Top Customer Reviews

Format: Hardcover Verified Purchase
This book begins in 2016 with the story of five hostages held in Barcelona, where it's raining heavily and won't stop. They're rescued by a team sent by Nathan Lomockson - a technocrat and very rich man - but not before one of them is brutally killed. The remaining four pledge to look out for each other from then on. Lomockson himself takes a lifelong interest in each of them, and their fates thereafter are tied in with his. The ensuing events in the novel take place over a span of around sixty years.

The narrative moves forward by chronological increments as the world's water level increases, and continues to rise. The episodic structure suits the book perfectly - it's a neat narrative trick. Baxter provides us with a series of snapshots of important events and details the human reaction to each stage of the increase.

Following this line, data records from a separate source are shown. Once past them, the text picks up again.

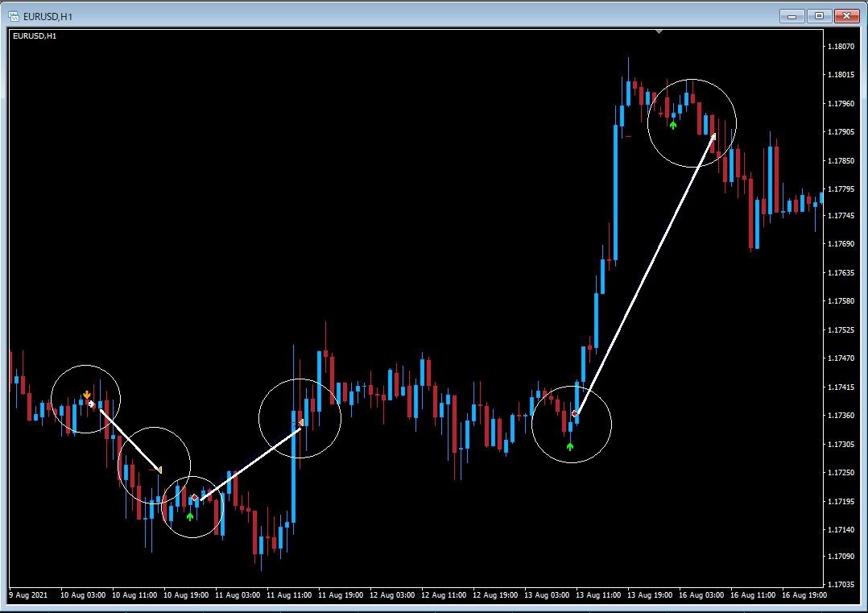Click red entry diamond above the lowest green arrow
Image resolution: width=868 pixels, height=613 pixels.
coord(194,498)
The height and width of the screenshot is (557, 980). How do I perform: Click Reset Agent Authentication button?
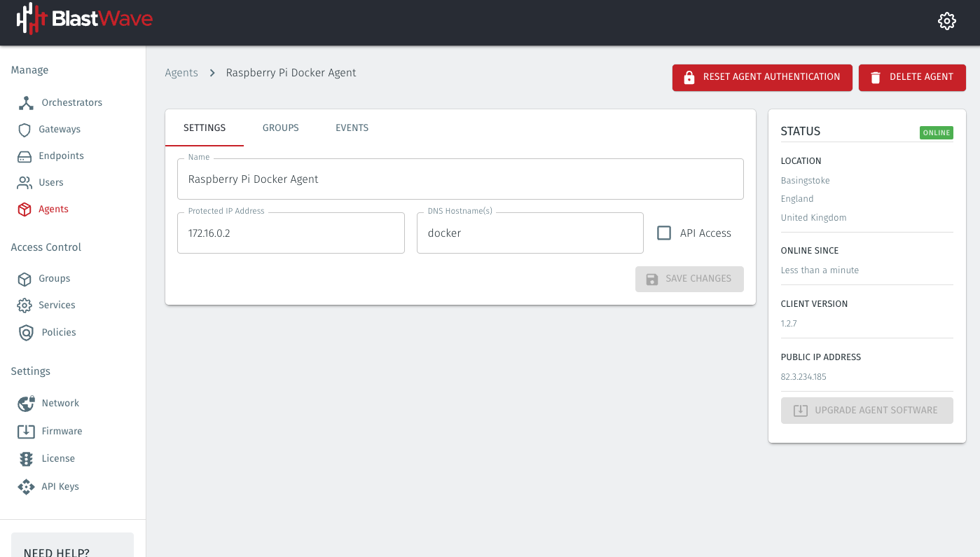[762, 77]
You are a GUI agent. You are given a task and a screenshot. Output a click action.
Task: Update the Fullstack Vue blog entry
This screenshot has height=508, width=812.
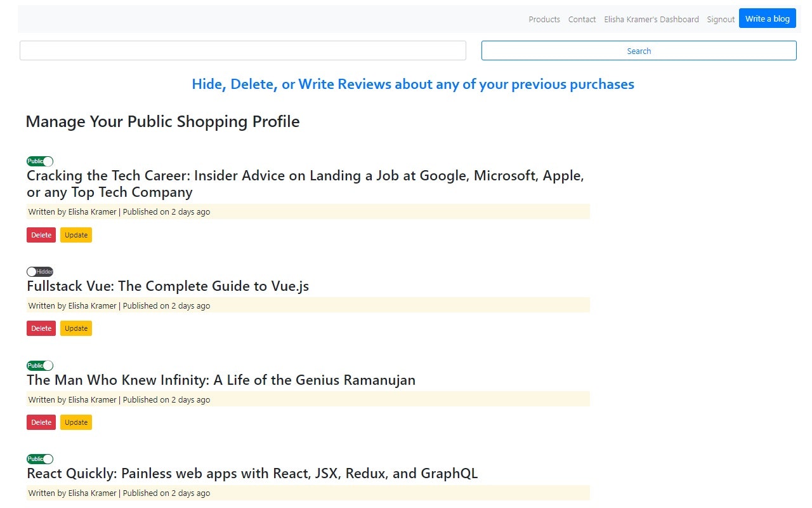pos(75,328)
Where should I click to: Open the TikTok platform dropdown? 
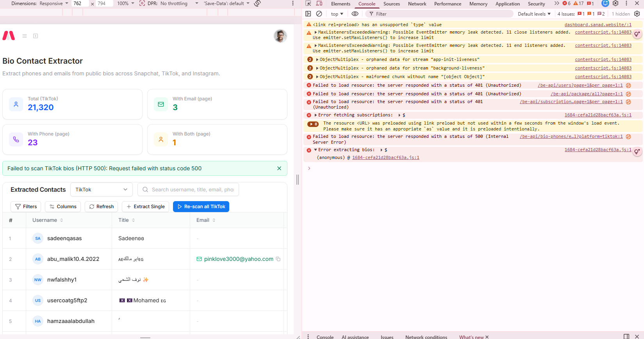tap(102, 189)
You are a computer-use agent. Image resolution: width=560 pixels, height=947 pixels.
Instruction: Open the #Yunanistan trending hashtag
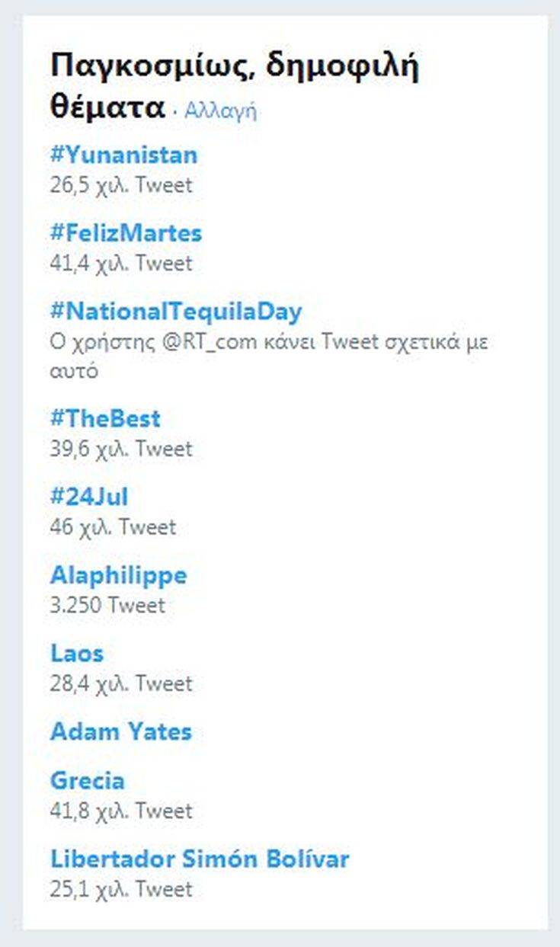pos(123,155)
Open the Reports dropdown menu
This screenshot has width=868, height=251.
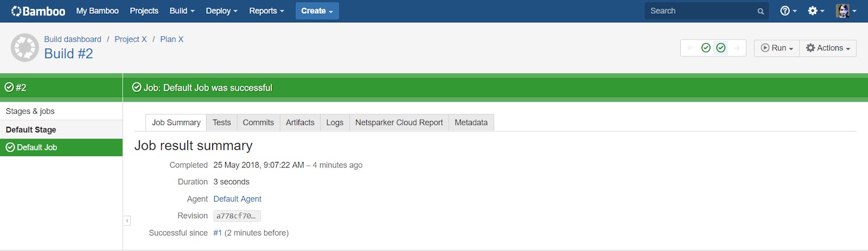[266, 11]
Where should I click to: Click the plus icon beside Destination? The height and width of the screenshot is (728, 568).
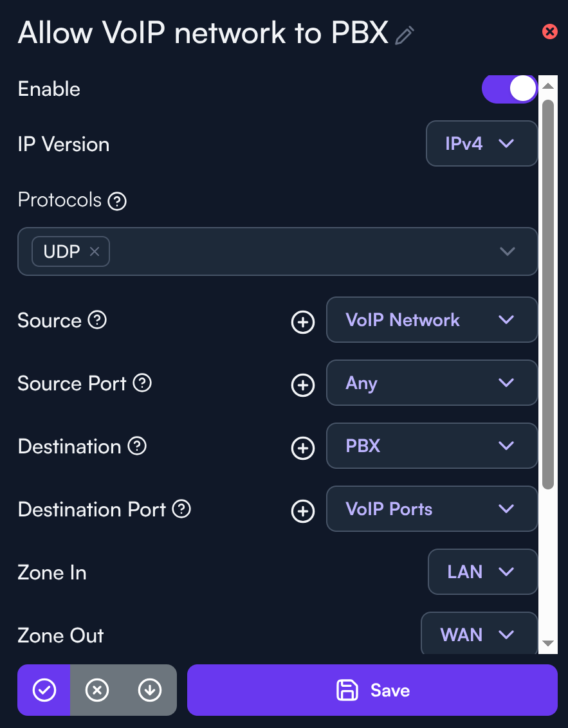[303, 448]
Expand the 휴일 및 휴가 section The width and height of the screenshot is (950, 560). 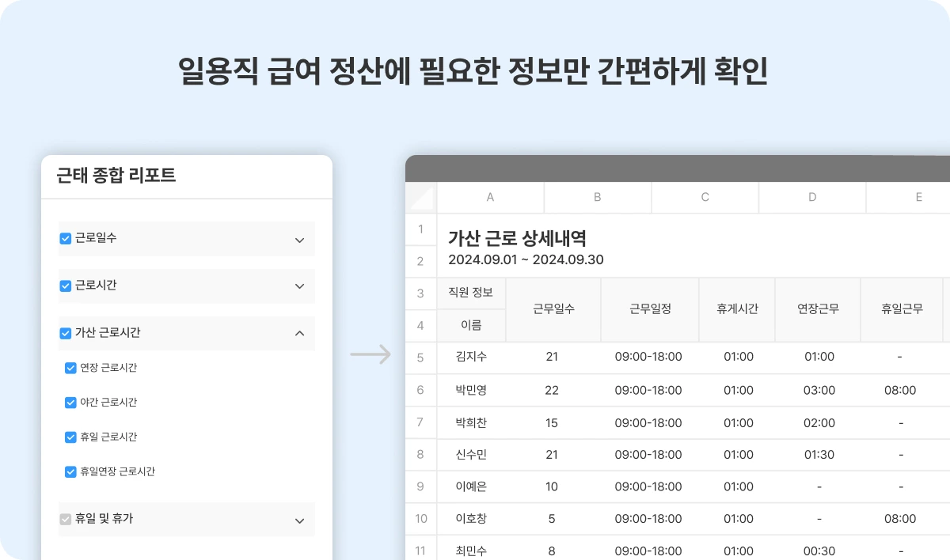[x=299, y=520]
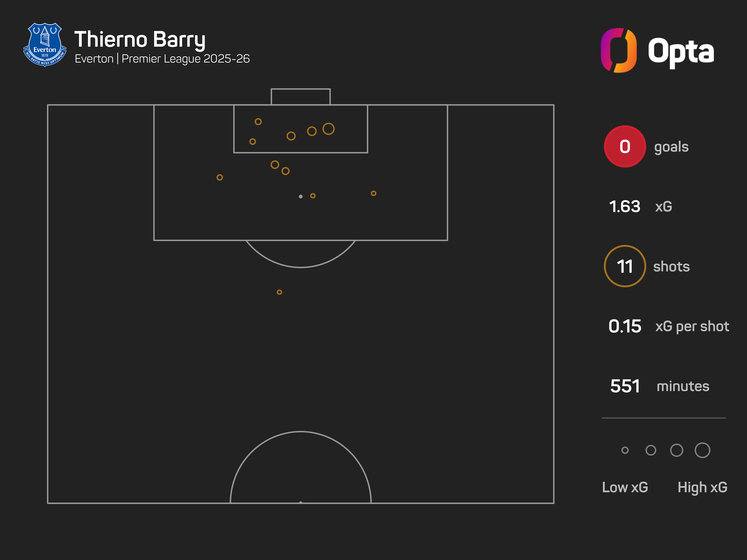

Nathan sets himself up as a would-be saviour of the world. He appears at pivotal points throughout the story as the sea levels rise higher and higher, and we see the impact of important events on his and/or one or more of the former hostages. Although a hard-boiled, nuts and bolts SF writer, Stephen Baxter realises that his book would be nothing if the reader weren't allowed to engage emotionally with the characters.

And even though the characterisation isn't as strong as your average mainstream writer's, it's still good enough to carry the story of the watery death of an entire planet.

If you remember back to your schooldays (a harder and harder job for some of us!) the hydrologic cycle taught us that there is not one extra drop of water now than there was at the time of creation. So where is the extra water coming from? Melting icecaps? That would only be responsible for a limited increase.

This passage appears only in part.